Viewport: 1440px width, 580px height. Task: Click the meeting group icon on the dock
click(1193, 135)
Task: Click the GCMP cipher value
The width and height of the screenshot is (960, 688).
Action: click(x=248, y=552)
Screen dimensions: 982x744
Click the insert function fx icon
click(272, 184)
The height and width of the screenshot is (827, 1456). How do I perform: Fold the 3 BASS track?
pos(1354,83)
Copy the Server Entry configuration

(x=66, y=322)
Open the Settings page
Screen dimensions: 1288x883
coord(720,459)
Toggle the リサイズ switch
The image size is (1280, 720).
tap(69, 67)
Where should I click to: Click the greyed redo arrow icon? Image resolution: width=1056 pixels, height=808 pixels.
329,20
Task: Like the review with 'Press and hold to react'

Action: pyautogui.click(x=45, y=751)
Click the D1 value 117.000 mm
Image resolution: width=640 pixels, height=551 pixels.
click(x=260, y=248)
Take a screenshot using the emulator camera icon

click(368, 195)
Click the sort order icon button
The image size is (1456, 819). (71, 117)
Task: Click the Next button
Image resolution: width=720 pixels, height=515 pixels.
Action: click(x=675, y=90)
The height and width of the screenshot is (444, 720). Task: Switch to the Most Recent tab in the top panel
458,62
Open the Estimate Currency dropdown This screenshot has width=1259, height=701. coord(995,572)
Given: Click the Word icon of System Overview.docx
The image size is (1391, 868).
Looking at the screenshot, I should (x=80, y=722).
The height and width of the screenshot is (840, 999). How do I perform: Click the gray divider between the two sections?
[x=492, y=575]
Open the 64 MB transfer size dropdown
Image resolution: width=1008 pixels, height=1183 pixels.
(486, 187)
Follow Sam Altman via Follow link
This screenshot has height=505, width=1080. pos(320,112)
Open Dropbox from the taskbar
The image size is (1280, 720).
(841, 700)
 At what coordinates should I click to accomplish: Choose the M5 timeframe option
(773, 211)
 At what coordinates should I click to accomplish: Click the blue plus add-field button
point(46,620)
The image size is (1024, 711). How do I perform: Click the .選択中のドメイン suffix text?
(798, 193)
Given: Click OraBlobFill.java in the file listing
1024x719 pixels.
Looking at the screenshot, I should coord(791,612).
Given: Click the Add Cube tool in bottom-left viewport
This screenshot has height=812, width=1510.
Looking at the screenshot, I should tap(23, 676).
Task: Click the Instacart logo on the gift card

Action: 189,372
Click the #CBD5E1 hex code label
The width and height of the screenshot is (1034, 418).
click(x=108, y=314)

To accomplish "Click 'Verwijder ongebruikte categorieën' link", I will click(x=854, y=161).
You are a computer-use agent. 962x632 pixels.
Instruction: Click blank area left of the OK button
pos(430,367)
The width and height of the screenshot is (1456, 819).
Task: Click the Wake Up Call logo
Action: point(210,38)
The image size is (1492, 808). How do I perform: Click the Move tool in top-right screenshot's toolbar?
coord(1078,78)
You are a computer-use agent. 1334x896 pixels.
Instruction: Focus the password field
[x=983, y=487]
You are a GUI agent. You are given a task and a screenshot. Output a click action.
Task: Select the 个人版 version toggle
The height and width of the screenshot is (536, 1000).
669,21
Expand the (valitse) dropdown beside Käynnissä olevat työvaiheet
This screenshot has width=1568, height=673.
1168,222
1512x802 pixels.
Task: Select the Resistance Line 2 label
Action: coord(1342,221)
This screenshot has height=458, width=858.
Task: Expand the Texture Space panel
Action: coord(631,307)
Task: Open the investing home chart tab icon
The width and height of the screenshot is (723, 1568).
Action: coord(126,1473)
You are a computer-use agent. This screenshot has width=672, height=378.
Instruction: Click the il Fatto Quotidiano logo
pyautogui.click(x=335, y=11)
———
- [O QUE FAZER] Reescreva todos os itens acima substituindo "Screen dimensions" por "Screen size", sem alterar mais nada.

- [RESULTADO CORRETO]
Viewport: 1440px width, 580px height. Task: Click the meeting group icon on the dock
click(1193, 135)
Task: Click the GCMP cipher value
The width and height of the screenshot is (960, 688).
Action: click(x=248, y=552)
Screen size: 982x744
Click the insert function fx icon
click(272, 184)
The height and width of the screenshot is (827, 1456). How do I perform: Fold the 3 BASS track?
pos(1354,83)
Copy the Server Entry configuration

(x=66, y=322)
Open the Settings page
Screen size: 1288x883
coord(720,459)
Toggle the リサイズ switch
The image size is (1280, 720).
tap(69, 67)
Where should I click to: Click the greyed redo arrow icon? Image resolution: width=1056 pixels, height=808 pixels.
329,20
Task: Like the review with 'Press and hold to react'

Action: pyautogui.click(x=45, y=751)
Click the D1 value 117.000 mm
Image resolution: width=640 pixels, height=551 pixels.
click(x=260, y=248)
Take a screenshot using the emulator camera icon

click(368, 195)
Click the sort order icon button
The image size is (1456, 819). (71, 117)
Task: Click the Next button
Image resolution: width=720 pixels, height=515 pixels.
Action: click(x=675, y=90)
The height and width of the screenshot is (444, 720). Task: Switch to the Most Recent tab in the top panel
458,62
Open the Estimate Currency dropdown This screenshot has width=1259, height=701. coord(995,572)
Given: Click the Word icon of System Overview.docx
The image size is (1391, 868).
Looking at the screenshot, I should (x=80, y=722).
The height and width of the screenshot is (840, 999). How do I perform: Click the gray divider between the two sections?
[x=492, y=575]
Open the 64 MB transfer size dropdown
Image resolution: width=1008 pixels, height=1183 pixels.
(486, 187)
Follow Sam Altman via Follow link
This screenshot has height=505, width=1080. pos(320,112)
Open Dropbox from the taskbar
The image size is (1280, 720).
(841, 700)
 At what coordinates should I click to accomplish: Choose the M5 timeframe option
(773, 211)
 At what coordinates should I click to accomplish: Click the blue plus add-field button
point(46,620)
The image size is (1024, 711). How do I perform: Click the .選択中のドメイン suffix text?
(798, 193)
Given: Click OraBlobFill.java in the file listing
1024x719 pixels.
Looking at the screenshot, I should coord(791,612).
Given: Click the Add Cube tool in bottom-left viewport
This screenshot has height=812, width=1510.
Looking at the screenshot, I should tap(23, 676).
Task: Click the Instacart logo on the gift card

Action: 189,372
Click the #CBD5E1 hex code label
The width and height of the screenshot is (1034, 418).
click(x=108, y=314)

To accomplish "Click 'Verwijder ongebruikte categorieën' link", I will click(x=854, y=161).
You are a computer-use agent. 962x632 pixels.
Instruction: Click blank area left of the OK button
pos(430,367)
The width and height of the screenshot is (1456, 819).
Task: Click the Wake Up Call logo
Action: point(210,38)
The image size is (1492, 808). How do I perform: Click the Move tool in top-right screenshot's toolbar?
coord(1078,78)
You are a computer-use agent. 1334x896 pixels.
Instruction: Focus the password field
[x=983, y=487]
You are a GUI agent. You are given a task and a screenshot. Output a click action.
Task: Select the 个人版 version toggle
The height and width of the screenshot is (536, 1000).
669,21
Expand the (valitse) dropdown beside Käynnissä olevat työvaiheet
This screenshot has width=1568, height=673.
1168,222
1512x802 pixels.
Task: Select the Resistance Line 2 label
Action: coord(1342,221)
This screenshot has height=458, width=858.
Task: Expand the Texture Space panel
Action: coord(631,307)
Task: Open the investing home chart tab icon
The width and height of the screenshot is (723, 1568).
Action: coord(126,1473)
You are a computer-use agent. This screenshot has width=672, height=378.
Instruction: Click the il Fatto Quotidiano logo
pyautogui.click(x=335, y=11)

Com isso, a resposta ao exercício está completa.